# Apple snails



## swimmy (Jul 11, 2011)

I need some advice on apple snails because I'm planing to get some for my 55 gallon tank.Here are some questions.

How long can an apple snail live?

How many do you think I would need to keep a 55 gallon tank with goldfish clean?

How big do they get?

Those are all my questions.


----------



## Pigeonfish (Jun 23, 2011)

swimmy said:


> I need some advice on apple snails because I'm planing to get some for my 55 gallon tank.Here are some questions.
> 
> How long can an apple snail live?
> 
> ...


If you're planning on using the Apple Snails as a vacuum cleaner for your messy goldfish then they probably won't live long. You need real food for them, like algae wafers etc.

How many goldfish do you keep in the 55 gallon? Do you have a filter that is double the filtration capacity? Do you keep up with 40% water changes every week? Goldfish are very messy.


----------



## swimmy (Jul 11, 2011)

i am going to have 3 fancies and comet


----------



## Pigeonfish (Jun 23, 2011)

swimmy said:


> i am going to have 3 fancies and comet


Sounds good. Make sure to keep up with water changes and such get a stronger filter when you can. The goldfish will probably try picking on the snails but will give up when they can't break their hard shell.


----------



## snail (Aug 6, 2010)

swimmy said:


> i am going to have 3 fancies and comet


Do you have the fish already? It's not usually recommended to keep fancy goldfish and comets together as comets are larger and faster s might bully the others. I have seen it work but it's a risk.
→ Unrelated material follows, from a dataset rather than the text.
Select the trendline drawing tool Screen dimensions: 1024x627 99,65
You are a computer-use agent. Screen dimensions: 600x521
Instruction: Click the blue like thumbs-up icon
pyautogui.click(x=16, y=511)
As for Apple snails and goldfish, it's a bit tricky, sometimes it works but goldfish often pester the snails too much, especially as the get larger. It's also hard to feed the snails as the goldfish will tend to gobble everything before the snails can get it. In truth although they eat some algae they won't really do much to actually clean the tank but they are cool to have.


----------